Why couldn’t the scripture narrative be an archetype for the experience of redemption? If God was the same yesterday, today and tomorrow; if God did exist and did work to redeem His creation, then why should his way of working that redemption not be manifest both in history and in the inner lives of people who opened themselves to him. The fact that the historical accounts of scripture were not exactly the kind of history modern secular historians would produce, or the fact that there were undoubtedly elements of myth or legend mixed in with these accounts did not interfere with their archetypal value. Even those parts that were strictly literature might be true in that sense.

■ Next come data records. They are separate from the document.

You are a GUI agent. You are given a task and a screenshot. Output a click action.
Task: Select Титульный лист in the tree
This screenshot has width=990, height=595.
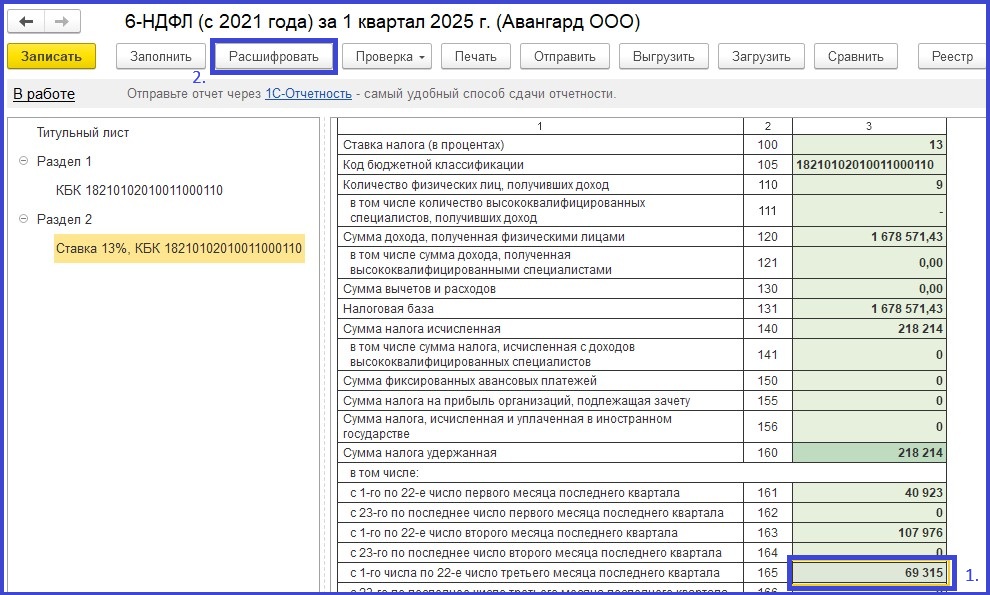(83, 132)
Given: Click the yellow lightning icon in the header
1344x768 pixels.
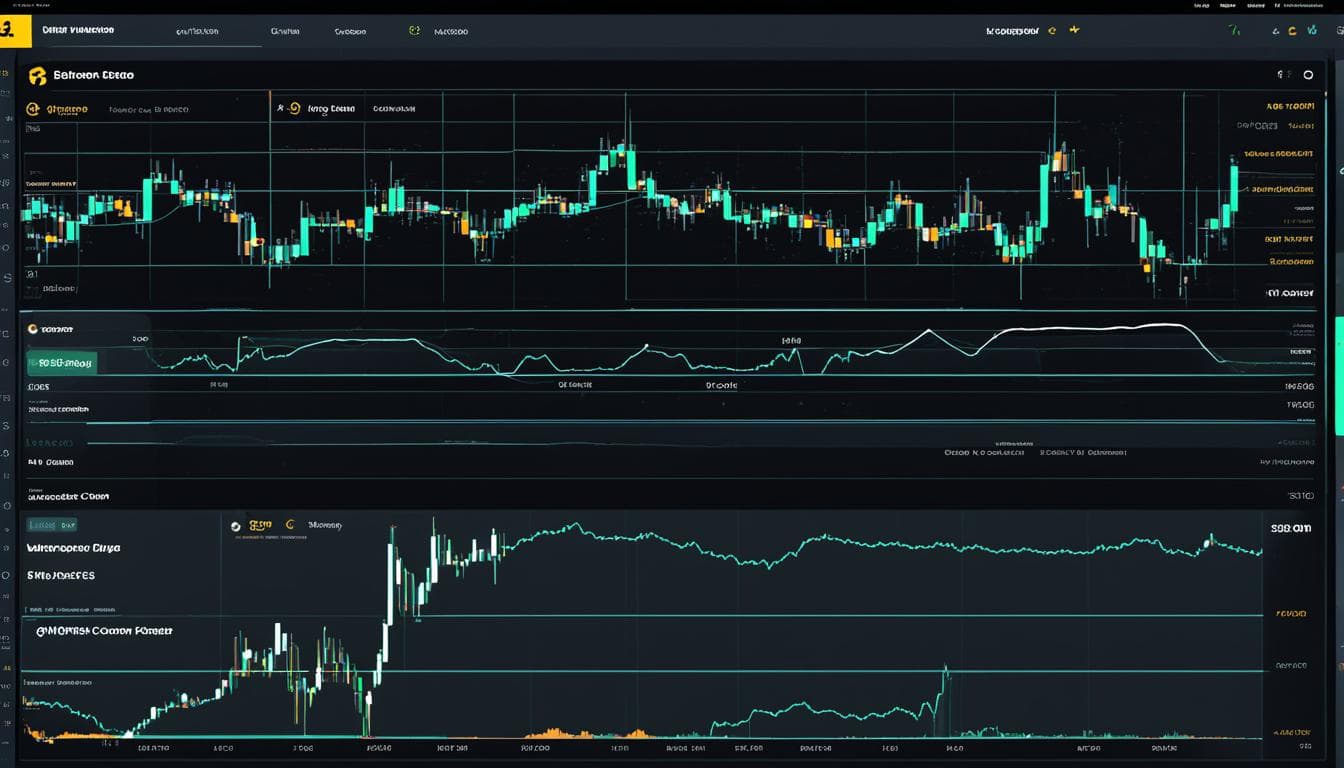Looking at the screenshot, I should 1074,30.
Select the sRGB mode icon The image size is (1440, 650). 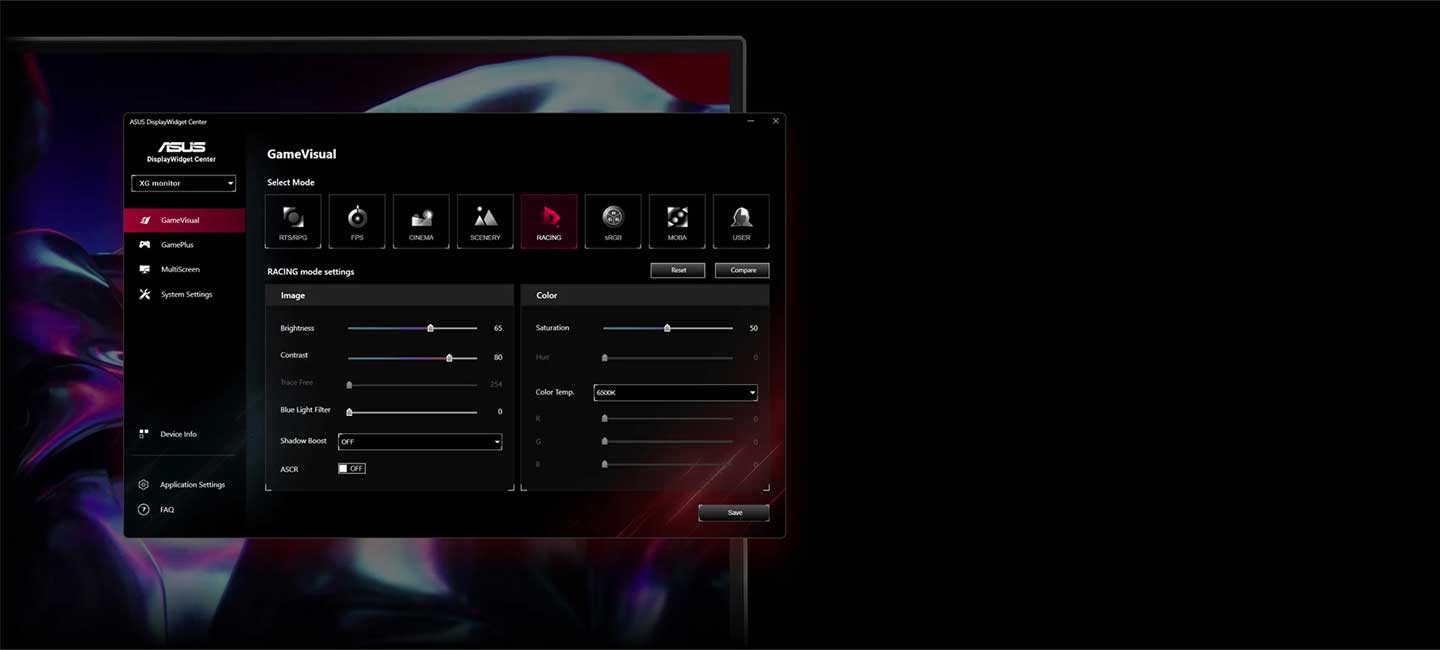tap(612, 220)
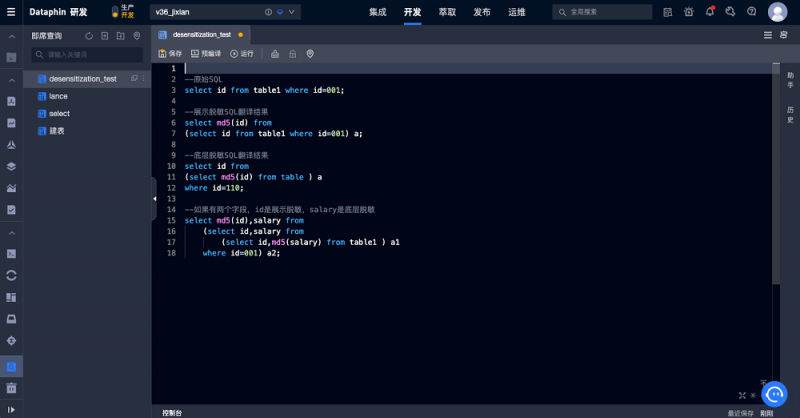Open the hamburger main menu
This screenshot has height=418, width=800.
point(12,12)
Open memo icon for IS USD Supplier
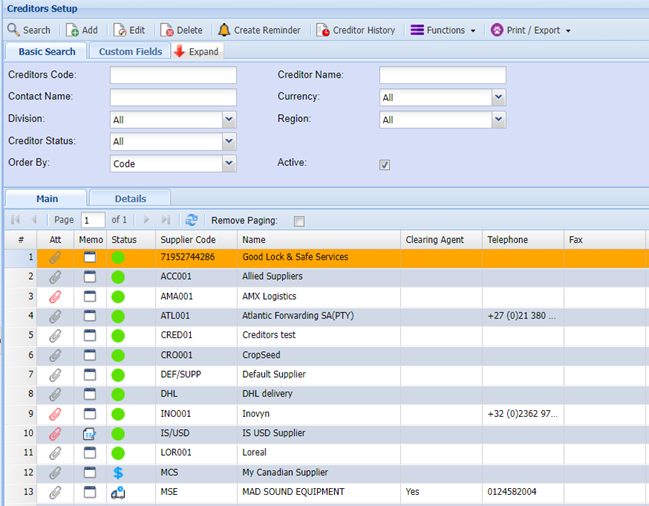 pyautogui.click(x=89, y=433)
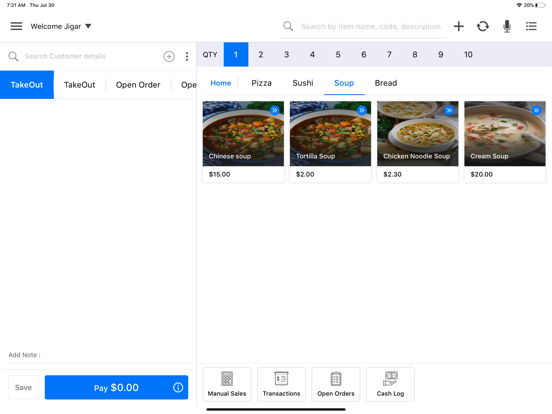Show pay info with the circled i icon

(178, 387)
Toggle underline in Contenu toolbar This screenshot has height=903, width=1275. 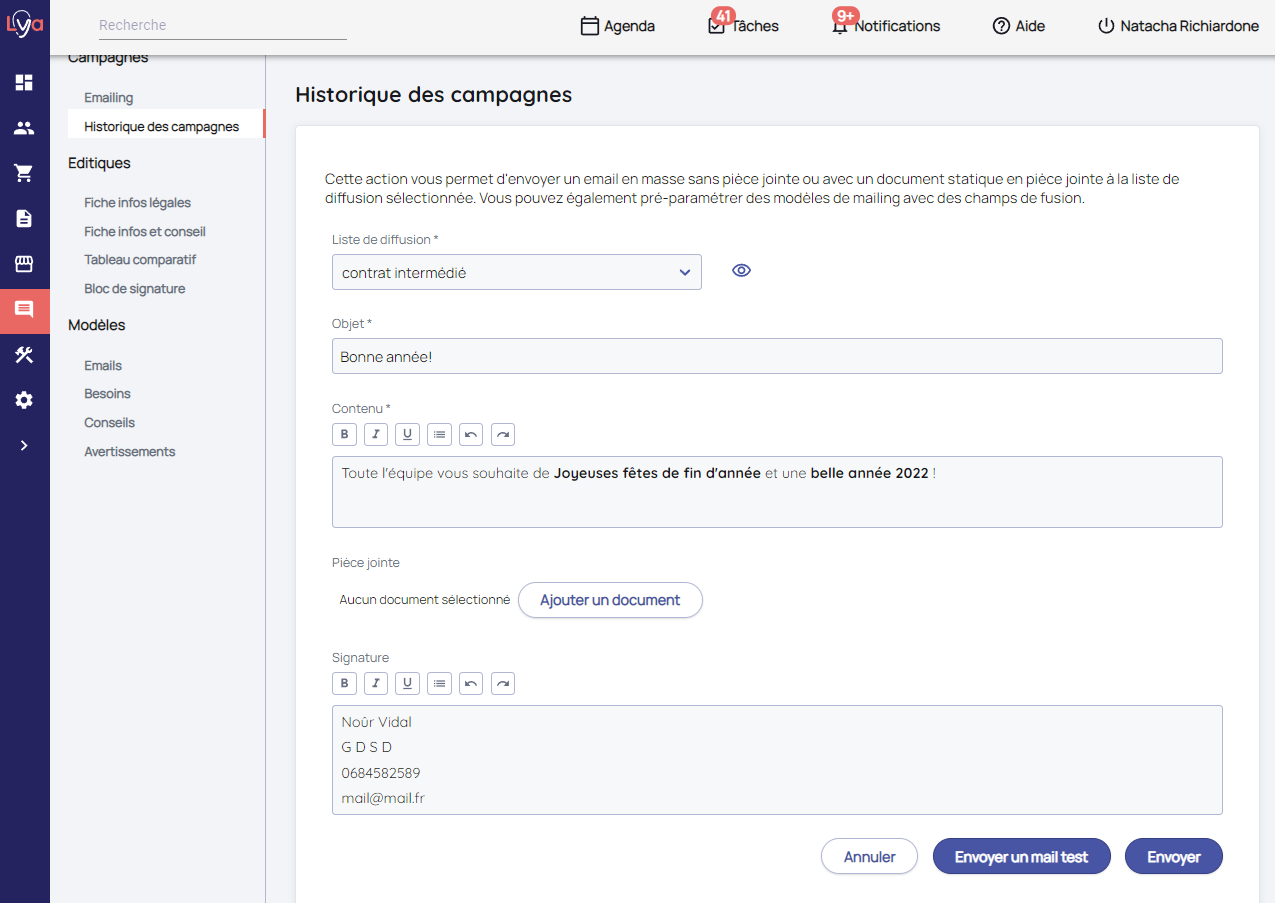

Once I started to consider scripture this way, it wasn’t long before I found myself liberated from the skepticism, standoffishness and doubt that modernism had nurtured in me towards the holy books. I could never prove that the events of scripture were historically valid or accurate in a scientific sense, but the interior dimension of truth I found there was trust-worthy. This I was learning “experimentally” as Fox had said, and the more I studied it and meditated upon it, the more I came to trust it and look to it. As I see it now, the very fact that the scripture exists as it does and has such continuing power to open God’s presence and nature and work among us as it does, makes it something commensurate with the greatness we ascribe to God.